What you will do
Every line with the string "agent" must be copied from the entries below.

Source data
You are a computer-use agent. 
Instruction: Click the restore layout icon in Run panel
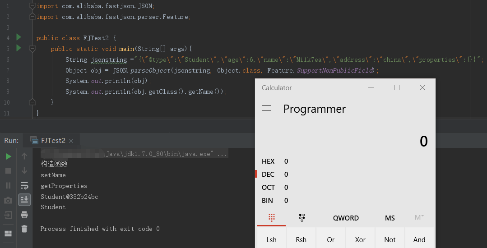(x=8, y=233)
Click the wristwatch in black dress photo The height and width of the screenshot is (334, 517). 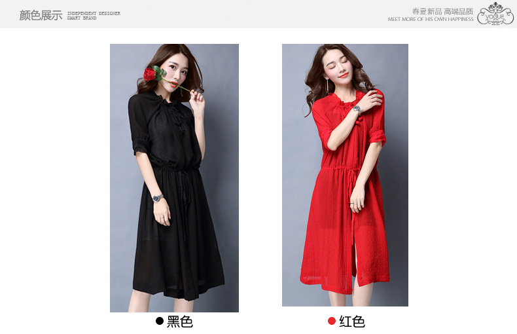pos(158,198)
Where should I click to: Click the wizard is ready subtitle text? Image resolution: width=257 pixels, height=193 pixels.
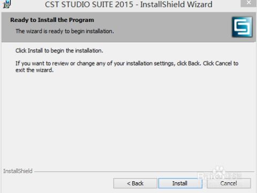(65, 31)
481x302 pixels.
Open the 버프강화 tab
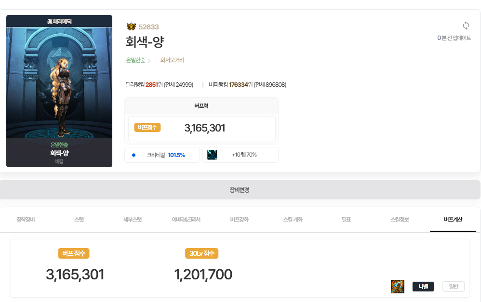239,220
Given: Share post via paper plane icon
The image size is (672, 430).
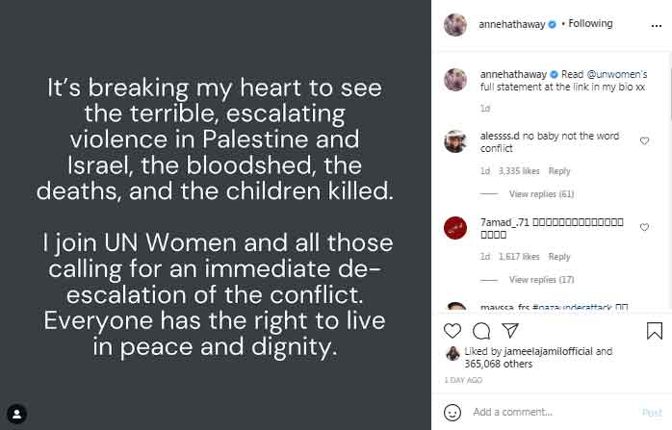Looking at the screenshot, I should coord(511,331).
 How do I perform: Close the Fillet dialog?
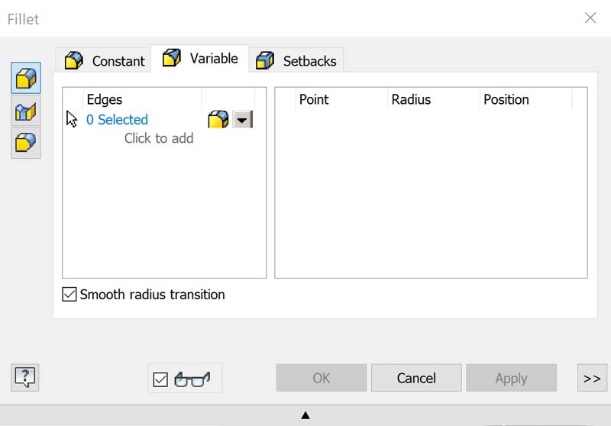point(590,18)
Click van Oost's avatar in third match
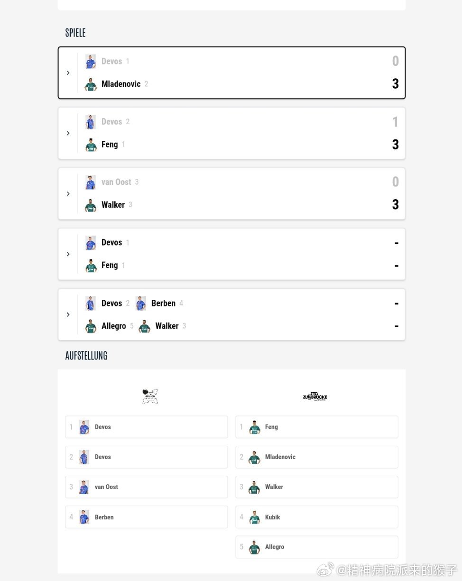This screenshot has height=581, width=462. [x=91, y=182]
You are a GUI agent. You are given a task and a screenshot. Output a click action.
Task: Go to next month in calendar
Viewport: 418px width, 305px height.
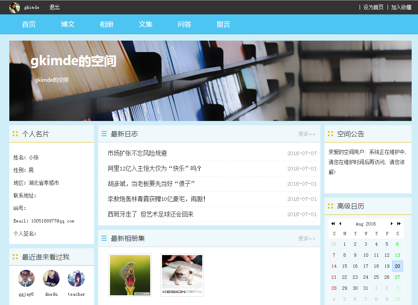pyautogui.click(x=392, y=224)
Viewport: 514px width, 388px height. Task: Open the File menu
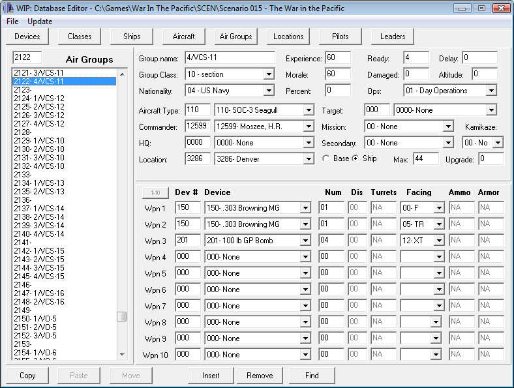pos(12,22)
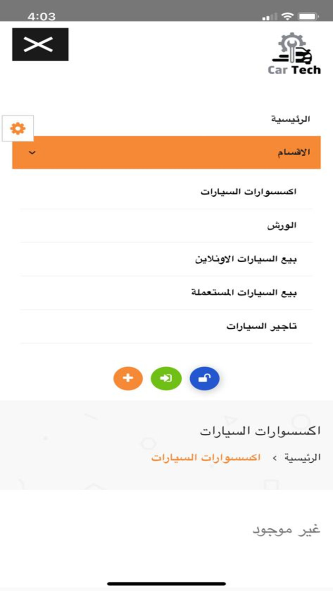Open اكسسوارات السيارات menu entry
333x591 pixels.
point(248,192)
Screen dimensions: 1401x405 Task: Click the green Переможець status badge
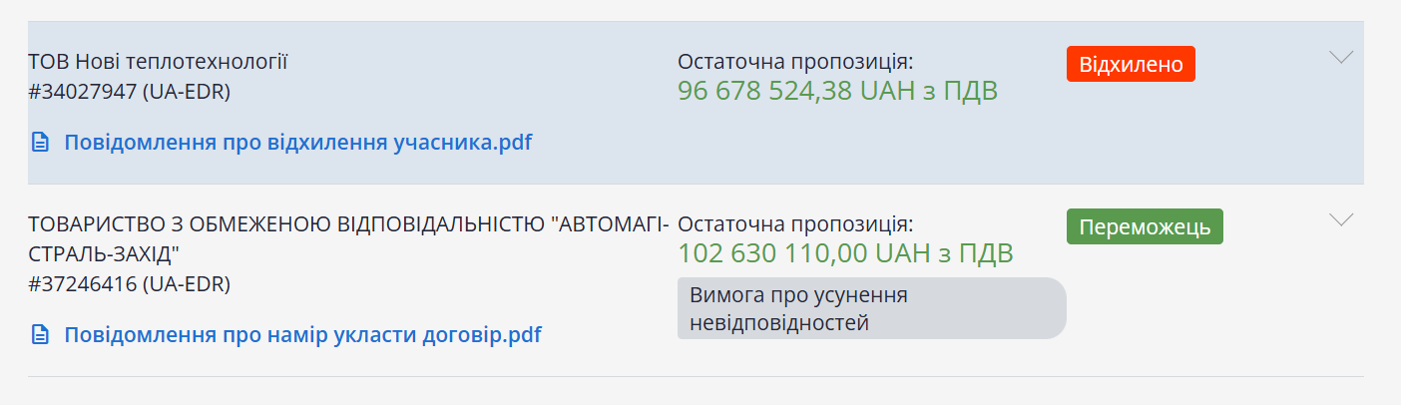point(1145,226)

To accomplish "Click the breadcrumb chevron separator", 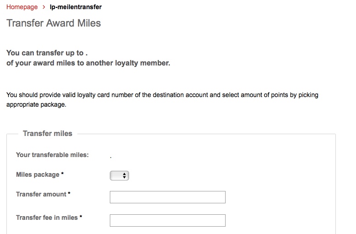I will (43, 7).
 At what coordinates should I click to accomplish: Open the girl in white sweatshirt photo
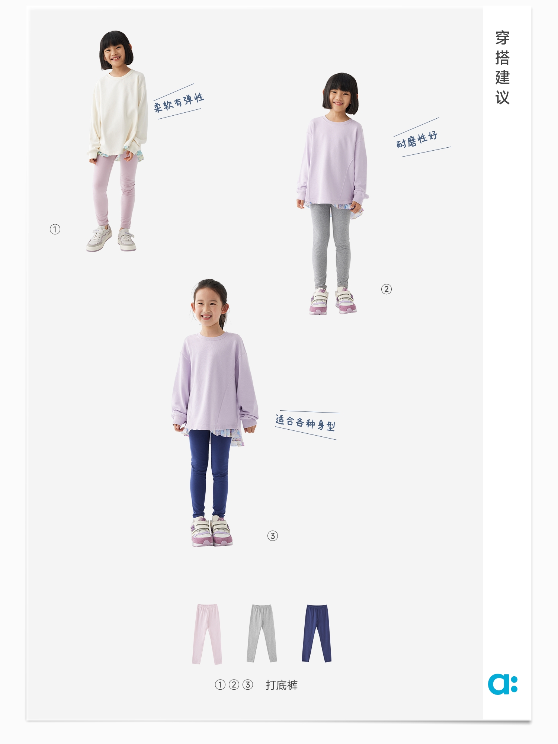117,141
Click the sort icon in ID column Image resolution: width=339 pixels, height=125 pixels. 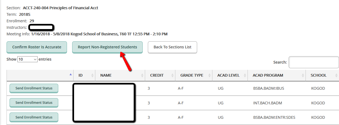[92, 75]
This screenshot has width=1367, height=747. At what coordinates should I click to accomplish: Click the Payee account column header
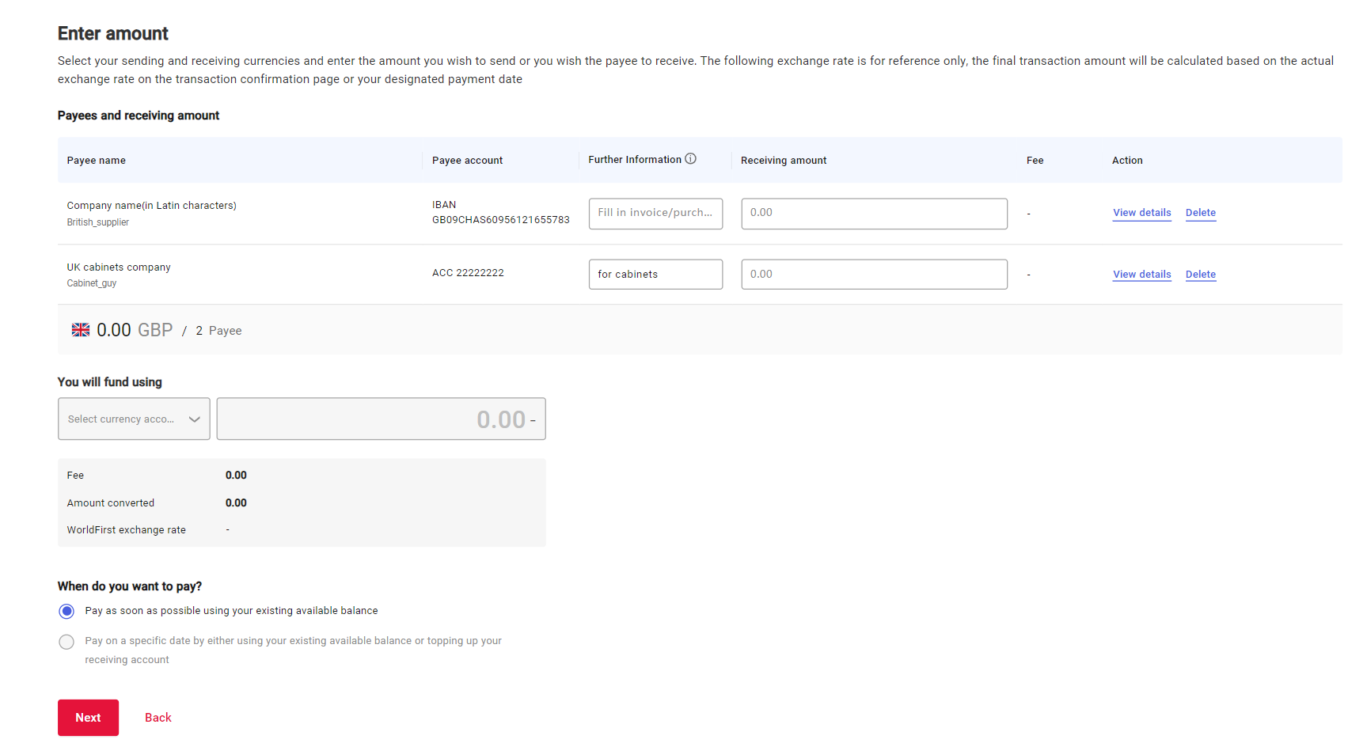pyautogui.click(x=467, y=161)
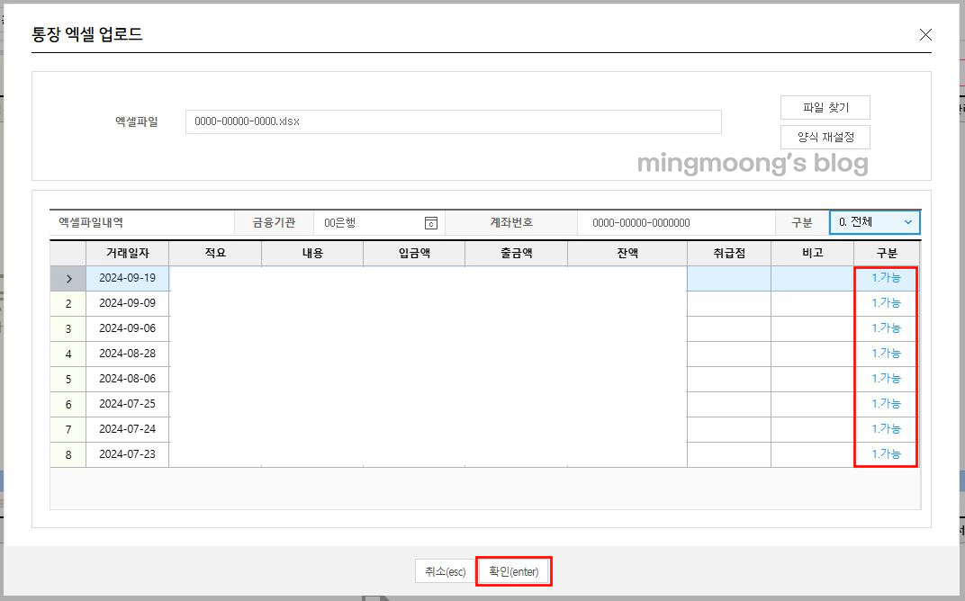The image size is (965, 601).
Task: Select the 입금액 column header
Action: point(413,253)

Task output
You are a computer-use agent. 
You are a GUI agent. You are given a task and a screenshot. Output a click action.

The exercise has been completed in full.